Né à La Nouvelle-Orléans (Louisiane) le 19 octobre 1878

Décédé à La Nouvelle-Orléans (Louisiane) le 4 février 1961

Il commence par jouer de la guitare, puis au début de l’adolescence apprend la clarinette. À l’âge de seize ans il est un musicien accompli. Son premier travail régulier est dans un orchestre dirigé par le tromboniste «Bouboul» Fortunea AUGUSTAT. Il joue ensuite avec l’«Accordiana Band» et plus tard dirige son propre «Independence Band». À la fin des années 1890s il joue régulièrement au sein du «Lyre Club Symphony Orchestra» et travaille aussi avec les cornettistes Oscar DuCONGÉ et Manuel PEREZ.

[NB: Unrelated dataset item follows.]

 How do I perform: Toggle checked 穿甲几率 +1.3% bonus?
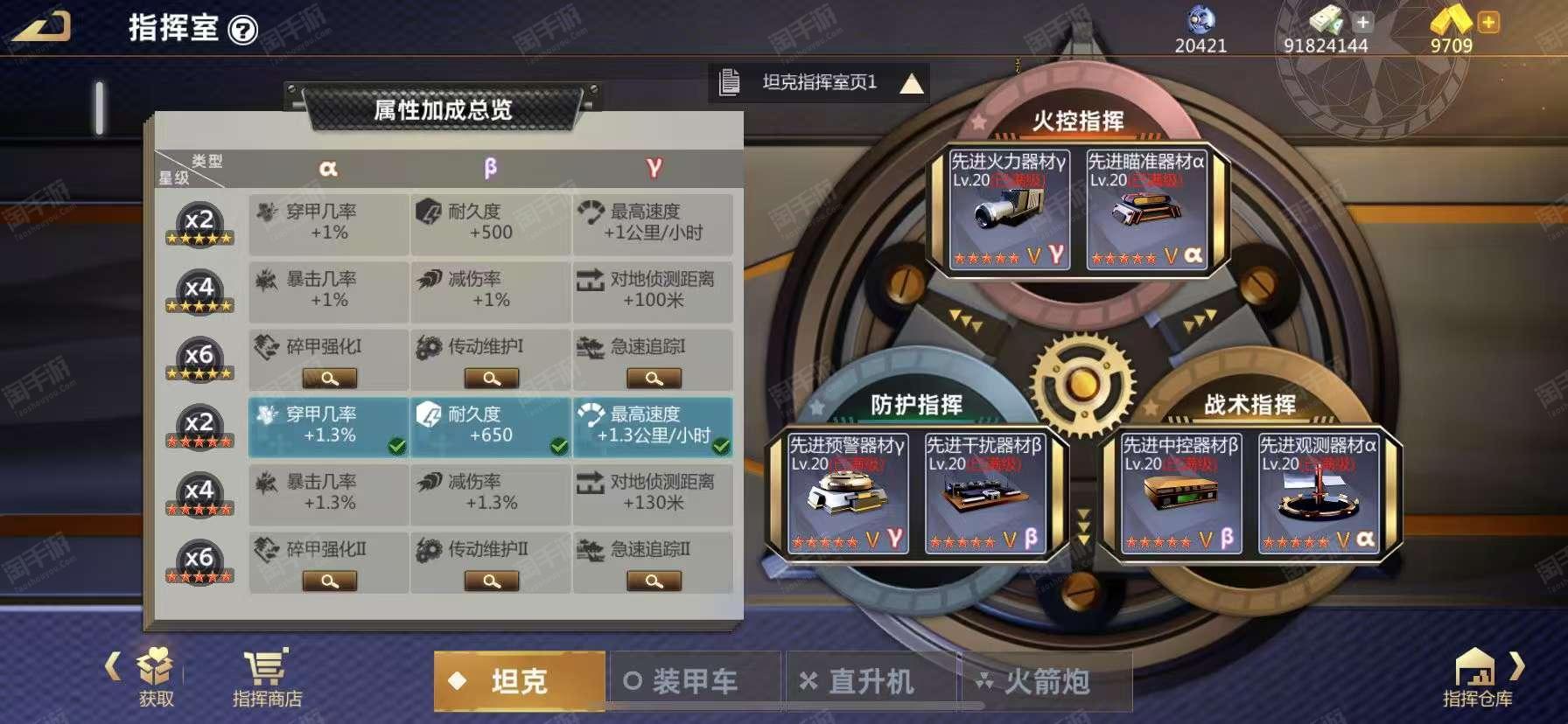pos(329,427)
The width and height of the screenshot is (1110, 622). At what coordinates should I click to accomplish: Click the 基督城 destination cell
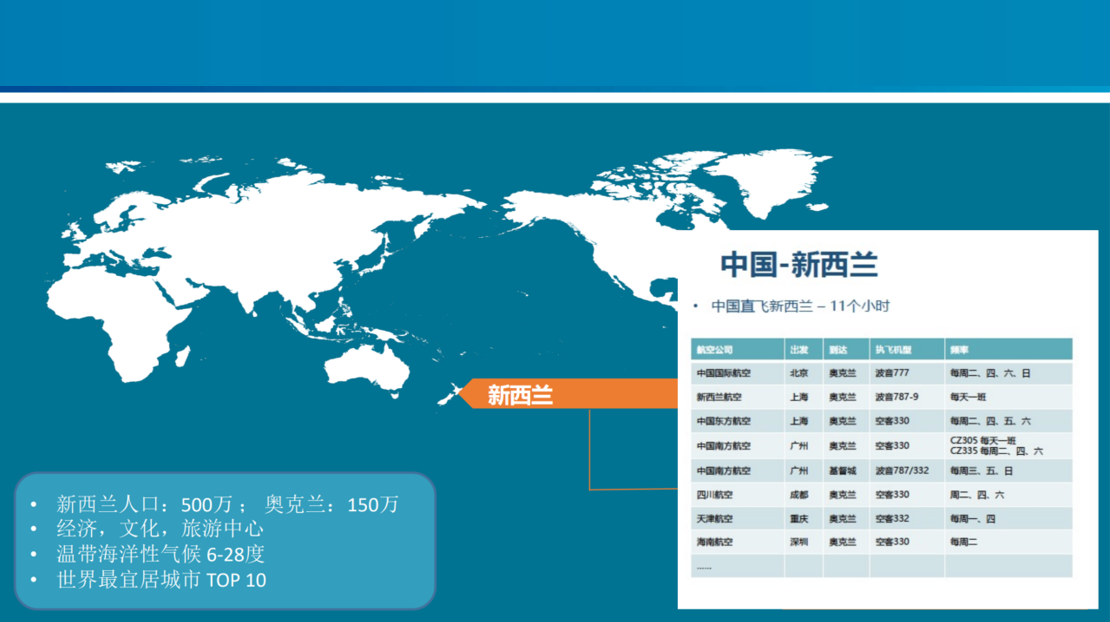point(842,471)
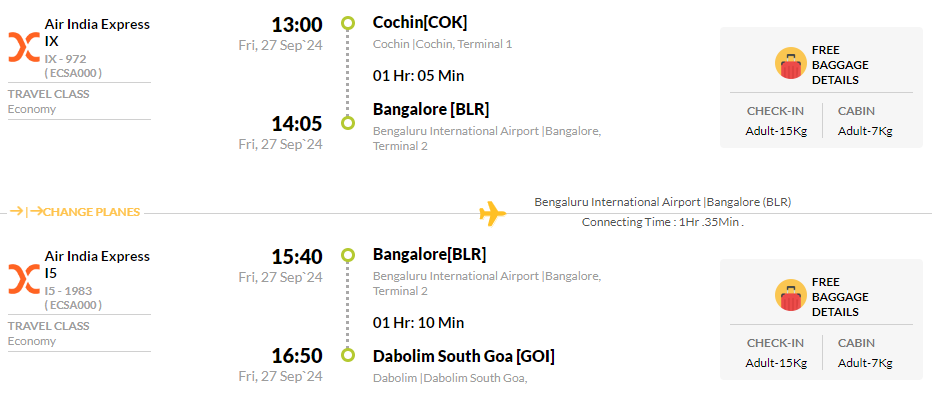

Entre 1900 et 1915 il joue dans de nombreux orchestres de La Nouvelle-Orléans : le «Bloom Philhatmonic Orchestra» (1903), le «Freddie Keppard’s Olympia Orchestra» (1907 à 1910), ainsi qu’avec le «Louis Keppard’s Magnolia Orchestra» aux côtés du cornettiste Joe OLIVER et du contrebassiste George «Pops» FOSTER (1909). Foster se souvient qu’à cette époque Picou doublait au saxophone soprano. De 1910 à 1912 il joue avec Manuel PEREZ et devient membre fondateur du «Papa Celestin’s Tuxedo Orchestra» et du «Tuxedo Brass Band» avec lesquels il joue de la clarinette en si bémol et en mi bémol (modèle plus petit). C’est à cette époque qu’il adapte pour la clarinette le solo de piccolo de «High Society», tiré de l’arrangement écrit par Robert Recker, solo qui sera repris dans toutes les interprétations ultérieures de ce morceau.

De 1912 à 1915 il dirige un orchestre et effectue un court séjour à Chicago avec Manuel PEREZ à l’«Arsonia Cafe» vers 1917. De retour à La Nouvelle-Orléans, il joue avec le batteur, contrebassiste et violoniste John ROBICHAUX, le «Camelia Orchestra», le «Golden Leaf Orchestra», le violoniste Armand PIRON et le cornettiste Buddie PETIT (1918). En 1923 et 1924 il travaille avec le trompettiste Lee COLLINS puis joue ensuite longuement avec John ROBICHAUX jusqu’en 1926.

En 1923 il écrit plusieurs compositions pour le «Creole Jazz Band» de «King» OLIVER, dont «Olympia Rag» et «Onzaga» rebaptisés par Oliver lors des enregistrements : «Chattanooga Stomp» et «New Orleans Stomp».

En 1932 il réduit son activité musicale et revient à son métier initial d’étameur mais à la faveur du «New Orleans Revival», il enregistre avec le trompettiste «Kid» RENA en 1940 et travaille de la fin des années quarante à 1954 dans une petite formation avec Oscar «Papa» CELESTIN en résidence au «Paddock». Il dirige ensuite l’orchestre qui passe sous le nom du bassiste Richard ALEXIS, puis du pianiste Octave CROSBY. En 1956 il enregistre avec l’«Eureka Brass Band». À la fin des années cinquante il devient le doyen des musiciens de La Nouvelle-Orléans et joue au «Picou’s Barand Restaurant » jusqu’à sa mort qui survient le 4 février 1961.